第39話 ヘビの森



 薄暗い森の中はそれほど湿り気もなく、むしろ陽射しを遮り快適な涼しさを感じる。


 ただ——。


 先程まで尾を引いていた悲鳴が、全く聞こえなくなったのだ。もしかしたら声の主の命が危ういのかもしれない。


「レイカ、どっちへ進めばいい?」


「……向こう、あの背の低い灌木の奥だ」


 レイカの指差す方へタクミは進んだ。何かが息を潜めている気配がする。


 風に乗って青くさいような——生ぐさいような臭いが鼻腔に届く。それでも歩を進めると、不意に灌木の向こうに白いものが見えた。


 薄暗い森の中、濃い緑色の草の上、その白さが目に刺さる。


「——あ!」


 タクミは息を呑んだ。


 白いものは倒れた女性の剥き出しの太ももであった。それから同じ白い細い腕、のけぞる白い喉——。


 そしてそれらに絡みつく無数の緑色の小さな蛇——!


「なんだこの蛇は⁈」


 鮮やかな若草色の細く小さな蛇が、女性の上に振って湧いたごとくまとわりつき、頭と言わず足と言わず全身を這い回っていた。タクミはその異様さに背筋が寒くなる。

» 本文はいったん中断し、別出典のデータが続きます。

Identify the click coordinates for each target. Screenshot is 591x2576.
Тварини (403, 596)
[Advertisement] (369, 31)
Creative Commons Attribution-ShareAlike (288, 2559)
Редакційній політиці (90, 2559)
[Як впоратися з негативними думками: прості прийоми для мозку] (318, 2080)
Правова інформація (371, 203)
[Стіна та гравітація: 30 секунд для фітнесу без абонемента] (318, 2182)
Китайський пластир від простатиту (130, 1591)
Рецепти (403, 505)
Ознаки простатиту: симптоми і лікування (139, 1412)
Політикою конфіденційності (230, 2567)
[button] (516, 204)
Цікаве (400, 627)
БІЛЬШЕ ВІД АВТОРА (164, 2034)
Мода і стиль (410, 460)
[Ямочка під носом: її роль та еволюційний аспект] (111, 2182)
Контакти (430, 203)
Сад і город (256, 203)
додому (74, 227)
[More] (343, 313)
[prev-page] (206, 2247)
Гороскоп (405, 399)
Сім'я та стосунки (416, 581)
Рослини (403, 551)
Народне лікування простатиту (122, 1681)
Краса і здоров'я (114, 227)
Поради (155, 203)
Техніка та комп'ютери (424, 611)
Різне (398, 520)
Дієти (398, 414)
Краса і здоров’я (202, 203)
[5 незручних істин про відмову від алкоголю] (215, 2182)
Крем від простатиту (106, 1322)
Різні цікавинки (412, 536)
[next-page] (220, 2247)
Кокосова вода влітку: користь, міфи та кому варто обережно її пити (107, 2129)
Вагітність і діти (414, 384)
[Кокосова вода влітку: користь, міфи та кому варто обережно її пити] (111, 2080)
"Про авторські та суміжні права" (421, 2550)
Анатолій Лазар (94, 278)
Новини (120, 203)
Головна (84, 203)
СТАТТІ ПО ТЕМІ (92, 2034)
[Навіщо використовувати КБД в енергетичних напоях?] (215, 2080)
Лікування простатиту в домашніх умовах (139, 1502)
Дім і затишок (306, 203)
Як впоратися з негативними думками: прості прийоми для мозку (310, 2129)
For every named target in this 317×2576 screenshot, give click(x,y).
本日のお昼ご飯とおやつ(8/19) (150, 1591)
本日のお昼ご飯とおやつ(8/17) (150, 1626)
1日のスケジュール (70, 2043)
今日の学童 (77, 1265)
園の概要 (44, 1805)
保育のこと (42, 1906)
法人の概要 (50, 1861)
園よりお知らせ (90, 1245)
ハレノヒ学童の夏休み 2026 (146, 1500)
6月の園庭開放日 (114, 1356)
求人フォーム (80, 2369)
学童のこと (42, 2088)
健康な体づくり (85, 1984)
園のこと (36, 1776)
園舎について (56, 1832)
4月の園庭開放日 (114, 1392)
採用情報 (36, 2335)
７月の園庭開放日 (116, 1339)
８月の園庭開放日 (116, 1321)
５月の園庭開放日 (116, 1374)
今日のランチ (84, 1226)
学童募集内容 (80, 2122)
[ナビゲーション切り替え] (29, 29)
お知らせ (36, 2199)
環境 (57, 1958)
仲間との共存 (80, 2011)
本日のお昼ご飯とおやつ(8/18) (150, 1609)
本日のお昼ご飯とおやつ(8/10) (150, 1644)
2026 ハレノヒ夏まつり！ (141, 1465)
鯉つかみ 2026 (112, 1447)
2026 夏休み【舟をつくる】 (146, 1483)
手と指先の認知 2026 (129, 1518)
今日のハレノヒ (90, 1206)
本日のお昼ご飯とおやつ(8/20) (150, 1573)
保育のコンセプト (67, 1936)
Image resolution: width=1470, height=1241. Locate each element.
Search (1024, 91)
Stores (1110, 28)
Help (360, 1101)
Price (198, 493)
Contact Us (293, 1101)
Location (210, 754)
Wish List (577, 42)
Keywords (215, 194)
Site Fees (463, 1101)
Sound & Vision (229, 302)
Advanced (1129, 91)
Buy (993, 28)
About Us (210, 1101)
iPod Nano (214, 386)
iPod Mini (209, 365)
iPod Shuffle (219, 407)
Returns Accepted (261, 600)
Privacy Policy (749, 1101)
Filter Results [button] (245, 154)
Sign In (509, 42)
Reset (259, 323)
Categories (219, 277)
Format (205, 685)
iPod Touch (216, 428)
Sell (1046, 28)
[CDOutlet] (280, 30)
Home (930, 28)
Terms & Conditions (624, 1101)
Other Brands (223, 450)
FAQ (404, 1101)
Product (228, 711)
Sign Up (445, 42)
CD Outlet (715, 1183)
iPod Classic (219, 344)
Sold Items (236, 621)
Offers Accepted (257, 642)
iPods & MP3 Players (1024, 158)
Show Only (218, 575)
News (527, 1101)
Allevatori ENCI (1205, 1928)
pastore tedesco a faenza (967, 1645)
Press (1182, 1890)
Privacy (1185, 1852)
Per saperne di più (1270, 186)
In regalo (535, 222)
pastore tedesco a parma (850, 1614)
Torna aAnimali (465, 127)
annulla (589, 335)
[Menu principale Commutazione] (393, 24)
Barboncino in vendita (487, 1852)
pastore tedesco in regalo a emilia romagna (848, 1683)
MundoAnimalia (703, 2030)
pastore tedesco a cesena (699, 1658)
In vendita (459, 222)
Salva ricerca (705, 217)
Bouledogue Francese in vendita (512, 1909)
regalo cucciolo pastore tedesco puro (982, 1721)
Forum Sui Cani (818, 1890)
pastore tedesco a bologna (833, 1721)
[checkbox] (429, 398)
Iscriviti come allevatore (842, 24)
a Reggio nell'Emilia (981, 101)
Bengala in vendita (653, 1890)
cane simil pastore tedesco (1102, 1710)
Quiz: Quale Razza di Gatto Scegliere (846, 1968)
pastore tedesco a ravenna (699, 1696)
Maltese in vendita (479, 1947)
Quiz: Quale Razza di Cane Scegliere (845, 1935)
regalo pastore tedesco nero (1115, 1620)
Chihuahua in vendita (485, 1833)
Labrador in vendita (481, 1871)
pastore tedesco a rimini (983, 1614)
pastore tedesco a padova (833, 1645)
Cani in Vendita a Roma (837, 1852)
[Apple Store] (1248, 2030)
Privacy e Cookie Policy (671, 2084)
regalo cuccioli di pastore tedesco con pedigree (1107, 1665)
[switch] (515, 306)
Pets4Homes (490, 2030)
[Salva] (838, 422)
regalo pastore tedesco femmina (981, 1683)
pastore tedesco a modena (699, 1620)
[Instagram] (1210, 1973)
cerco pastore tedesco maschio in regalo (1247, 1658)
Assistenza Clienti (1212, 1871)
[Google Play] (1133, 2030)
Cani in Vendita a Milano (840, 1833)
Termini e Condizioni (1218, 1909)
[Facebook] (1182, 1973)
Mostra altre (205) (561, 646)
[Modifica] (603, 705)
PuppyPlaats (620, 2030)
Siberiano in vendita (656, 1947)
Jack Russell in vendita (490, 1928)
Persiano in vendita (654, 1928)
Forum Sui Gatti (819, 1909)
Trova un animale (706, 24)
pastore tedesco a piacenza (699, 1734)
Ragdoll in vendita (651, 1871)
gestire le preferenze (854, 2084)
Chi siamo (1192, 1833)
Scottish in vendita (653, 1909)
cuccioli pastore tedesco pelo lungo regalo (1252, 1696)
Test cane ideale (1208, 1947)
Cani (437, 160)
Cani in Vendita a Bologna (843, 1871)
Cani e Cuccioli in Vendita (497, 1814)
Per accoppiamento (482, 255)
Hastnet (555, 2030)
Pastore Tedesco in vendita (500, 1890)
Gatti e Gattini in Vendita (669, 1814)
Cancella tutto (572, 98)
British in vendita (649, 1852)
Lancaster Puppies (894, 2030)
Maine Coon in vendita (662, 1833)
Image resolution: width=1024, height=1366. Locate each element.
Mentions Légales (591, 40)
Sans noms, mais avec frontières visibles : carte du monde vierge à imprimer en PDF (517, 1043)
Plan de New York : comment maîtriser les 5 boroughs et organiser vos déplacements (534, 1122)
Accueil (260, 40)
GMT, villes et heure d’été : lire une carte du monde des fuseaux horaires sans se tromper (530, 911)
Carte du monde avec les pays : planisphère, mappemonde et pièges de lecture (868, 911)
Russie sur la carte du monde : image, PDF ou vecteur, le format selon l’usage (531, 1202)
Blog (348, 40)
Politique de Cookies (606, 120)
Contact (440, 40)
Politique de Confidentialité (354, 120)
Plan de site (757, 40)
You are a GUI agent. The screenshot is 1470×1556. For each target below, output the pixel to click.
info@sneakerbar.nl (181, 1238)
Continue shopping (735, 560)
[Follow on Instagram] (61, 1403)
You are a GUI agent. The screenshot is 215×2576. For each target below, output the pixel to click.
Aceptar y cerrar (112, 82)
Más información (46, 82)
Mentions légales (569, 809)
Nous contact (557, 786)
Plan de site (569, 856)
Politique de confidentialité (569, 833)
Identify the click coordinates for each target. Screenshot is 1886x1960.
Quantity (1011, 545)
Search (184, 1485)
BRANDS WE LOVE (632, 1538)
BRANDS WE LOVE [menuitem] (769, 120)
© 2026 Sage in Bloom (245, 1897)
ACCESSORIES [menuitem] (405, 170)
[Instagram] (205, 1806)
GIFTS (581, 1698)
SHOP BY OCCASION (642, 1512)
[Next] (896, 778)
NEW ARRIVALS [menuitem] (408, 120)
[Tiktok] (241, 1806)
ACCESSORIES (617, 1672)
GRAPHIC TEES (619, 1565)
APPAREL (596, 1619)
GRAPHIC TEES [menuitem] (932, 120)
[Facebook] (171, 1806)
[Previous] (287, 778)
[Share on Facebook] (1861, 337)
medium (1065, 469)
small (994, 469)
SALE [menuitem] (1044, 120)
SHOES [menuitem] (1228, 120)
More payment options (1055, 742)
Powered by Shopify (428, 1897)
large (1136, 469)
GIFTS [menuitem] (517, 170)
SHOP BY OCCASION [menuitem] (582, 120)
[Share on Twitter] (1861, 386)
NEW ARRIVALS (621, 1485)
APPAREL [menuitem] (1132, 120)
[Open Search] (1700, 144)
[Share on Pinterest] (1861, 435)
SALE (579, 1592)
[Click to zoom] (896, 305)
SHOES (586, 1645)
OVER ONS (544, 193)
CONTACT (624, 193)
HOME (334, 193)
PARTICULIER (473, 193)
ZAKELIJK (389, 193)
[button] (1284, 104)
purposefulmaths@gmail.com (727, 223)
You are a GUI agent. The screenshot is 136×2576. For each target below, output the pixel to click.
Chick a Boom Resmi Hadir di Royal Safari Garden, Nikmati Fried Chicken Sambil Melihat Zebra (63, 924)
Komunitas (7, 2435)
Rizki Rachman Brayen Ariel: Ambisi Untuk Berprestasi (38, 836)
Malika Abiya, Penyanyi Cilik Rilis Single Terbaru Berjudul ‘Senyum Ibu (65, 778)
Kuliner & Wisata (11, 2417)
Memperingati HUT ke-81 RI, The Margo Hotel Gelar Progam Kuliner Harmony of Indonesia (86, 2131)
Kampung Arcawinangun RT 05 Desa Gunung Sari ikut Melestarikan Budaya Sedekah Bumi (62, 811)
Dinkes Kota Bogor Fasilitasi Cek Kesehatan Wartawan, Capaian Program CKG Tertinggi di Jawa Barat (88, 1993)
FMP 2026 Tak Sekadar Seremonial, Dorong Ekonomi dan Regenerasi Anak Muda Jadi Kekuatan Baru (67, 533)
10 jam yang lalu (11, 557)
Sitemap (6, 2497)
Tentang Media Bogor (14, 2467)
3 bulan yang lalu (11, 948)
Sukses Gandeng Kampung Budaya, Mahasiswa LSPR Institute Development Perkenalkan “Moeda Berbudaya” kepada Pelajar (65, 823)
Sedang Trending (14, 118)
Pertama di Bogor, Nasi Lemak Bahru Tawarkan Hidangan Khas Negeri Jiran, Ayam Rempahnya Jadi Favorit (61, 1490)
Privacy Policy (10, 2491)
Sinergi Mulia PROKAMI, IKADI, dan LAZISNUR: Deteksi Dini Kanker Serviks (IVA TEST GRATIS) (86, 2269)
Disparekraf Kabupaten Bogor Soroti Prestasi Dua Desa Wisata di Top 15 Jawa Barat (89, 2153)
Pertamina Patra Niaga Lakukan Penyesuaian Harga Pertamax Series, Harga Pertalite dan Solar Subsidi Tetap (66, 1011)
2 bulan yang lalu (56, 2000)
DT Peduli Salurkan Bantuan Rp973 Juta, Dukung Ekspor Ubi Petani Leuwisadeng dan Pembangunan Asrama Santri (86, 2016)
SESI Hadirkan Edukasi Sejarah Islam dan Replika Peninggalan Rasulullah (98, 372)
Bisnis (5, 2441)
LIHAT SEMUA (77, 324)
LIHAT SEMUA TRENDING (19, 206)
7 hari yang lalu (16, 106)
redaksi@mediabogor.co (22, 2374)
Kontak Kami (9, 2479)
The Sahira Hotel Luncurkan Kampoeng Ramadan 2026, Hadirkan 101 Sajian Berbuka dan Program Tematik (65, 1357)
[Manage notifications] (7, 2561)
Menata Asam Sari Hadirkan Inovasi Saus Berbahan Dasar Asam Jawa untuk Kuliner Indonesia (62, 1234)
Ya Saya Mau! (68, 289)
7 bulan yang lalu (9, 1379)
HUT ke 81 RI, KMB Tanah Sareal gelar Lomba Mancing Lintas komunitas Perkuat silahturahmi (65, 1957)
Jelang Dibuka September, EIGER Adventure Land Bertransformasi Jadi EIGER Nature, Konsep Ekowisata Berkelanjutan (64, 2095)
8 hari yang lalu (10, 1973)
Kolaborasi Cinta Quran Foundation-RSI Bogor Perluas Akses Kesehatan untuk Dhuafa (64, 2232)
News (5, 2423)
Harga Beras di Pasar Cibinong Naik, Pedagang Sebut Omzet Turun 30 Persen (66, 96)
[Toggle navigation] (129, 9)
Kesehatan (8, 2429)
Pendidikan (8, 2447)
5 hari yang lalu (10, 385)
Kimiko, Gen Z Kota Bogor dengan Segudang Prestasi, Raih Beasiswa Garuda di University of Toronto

 横たわるその人はおそらく悲鳴の主だ。タクミはぞわぞわとする悪寒を振り払って近づき、血の気を失った肌にまとわりつく緑色の蛇を払おうとする。


 ——もしも毒があったら?


 その懸念が頭をよぎる。


 背後からレイカの叱咤する声が飛んできた。


「その蛇は毒が無い! 急げタクミ!」


 そう叫ぶと、レイカもその女性の傍に屈んで素手で蛇の塊を掴んで投げ捨てた。タクミもそれにならう。あらかた蛇を払い除けると、二人は協力して失神したままの女性を抱えて蛇の森から逃げ出した。